Secara keseluruhan, kawasan pesisir Kutai Kartanegara, termasuk Muara Badak, mampu memproduksi udang hingga 19.085 ton per tahun. Produksi ikan bandeng mencapai 6.406 ton, rumput laut 10.626 ton, serta kepiting sebanyak 2.373 ton. Angka ini dinilai masih memiliki peluang besar untuk terus ditingkatkan.
Saat melakukan Safari Ramadan di Muara Badak pada Kamis (12/3), Seno mengatakan rencana pembangunan klaster industri perikanan modern tersebut diharapkan dapat memperkuat posisi daerah sebagai salah satu sentra produksi perikanan unggulan di Kalimantan Timur.
Selain pembangunan klaster industri, pemerintah provinsi juga menyiapkan fasilitas penyimpanan hasil tangkapan berupa cold storage bagi setiap Koperasi Merah Putih.
Menurut Seno, fasilitas tersebut penting agar hasil tangkapan nelayan maupun hasil panen perikanan dapat disimpan lebih lama tanpa risiko membusuk.
"Koperasi Merah Putih nantinya dapat bekerja sama dengan nelayan maupun petani perikanan agar hasil panen mereka bisa disimpan lebih lama dan tidak takut busuk," kata Seno.

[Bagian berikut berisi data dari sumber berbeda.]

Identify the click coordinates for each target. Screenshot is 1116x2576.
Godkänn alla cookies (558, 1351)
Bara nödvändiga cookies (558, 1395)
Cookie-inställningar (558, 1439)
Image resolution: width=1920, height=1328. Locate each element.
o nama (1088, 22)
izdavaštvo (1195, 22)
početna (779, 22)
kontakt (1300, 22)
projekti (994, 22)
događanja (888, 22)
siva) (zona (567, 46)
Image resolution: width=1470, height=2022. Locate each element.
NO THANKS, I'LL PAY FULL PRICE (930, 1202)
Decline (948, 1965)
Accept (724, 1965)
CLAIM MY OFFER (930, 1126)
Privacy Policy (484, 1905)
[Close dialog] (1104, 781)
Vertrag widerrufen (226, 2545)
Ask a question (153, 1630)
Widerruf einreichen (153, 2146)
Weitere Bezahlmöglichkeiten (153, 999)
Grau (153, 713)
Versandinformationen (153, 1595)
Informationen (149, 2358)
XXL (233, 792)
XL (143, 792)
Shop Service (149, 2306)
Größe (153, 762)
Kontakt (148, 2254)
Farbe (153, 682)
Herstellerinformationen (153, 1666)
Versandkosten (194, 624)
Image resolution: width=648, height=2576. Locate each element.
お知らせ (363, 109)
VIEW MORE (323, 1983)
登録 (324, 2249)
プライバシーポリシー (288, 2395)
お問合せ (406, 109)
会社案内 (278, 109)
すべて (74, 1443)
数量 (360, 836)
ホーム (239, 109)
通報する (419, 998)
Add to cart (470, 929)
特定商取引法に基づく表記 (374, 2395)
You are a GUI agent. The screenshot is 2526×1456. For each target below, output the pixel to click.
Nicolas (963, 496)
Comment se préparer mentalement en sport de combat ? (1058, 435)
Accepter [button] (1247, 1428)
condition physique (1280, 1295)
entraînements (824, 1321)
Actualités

Dalam kegiatan Safari Ramadan itu, Seno juga menegaskan bahwa pemerintah provinsi tetap memprioritaskan pemberdayaan masyarakat serta peningkatan sumber daya manusia.
Salah satunya melalui program pendidikan gratis bagi mahasiswa asal Kalimantan Timur yang telah memiliki KTP daerah tersebut minimal tiga tahun. Program ini mencakup jenjang pendidikan dari strata satu hingga strata tiga bagi sekitar 120 ribu mahasiswa.
"Ini merupakan bagian dari Program Gratispol Kaltim. Program gratis lain yang dijalankan di periode ini antara lain umrah, insentif untuk marbot masjid, rumah layak huni, dan lainnya," ujar Seno.